EXERCISE DIRECTIONS: Please return the records below exactly as they stand.

═══ THE INPUT ═══

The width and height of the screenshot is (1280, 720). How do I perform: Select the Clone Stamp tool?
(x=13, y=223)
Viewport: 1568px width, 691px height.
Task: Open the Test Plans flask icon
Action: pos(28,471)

═══

WRITTEN ANSWER:
The width and height of the screenshot is (1280, 720). How do I perform: Select the Clone Stamp tool?
(x=13, y=223)
Viewport: 1568px width, 691px height.
Task: Open the Test Plans flask icon
Action: pos(28,471)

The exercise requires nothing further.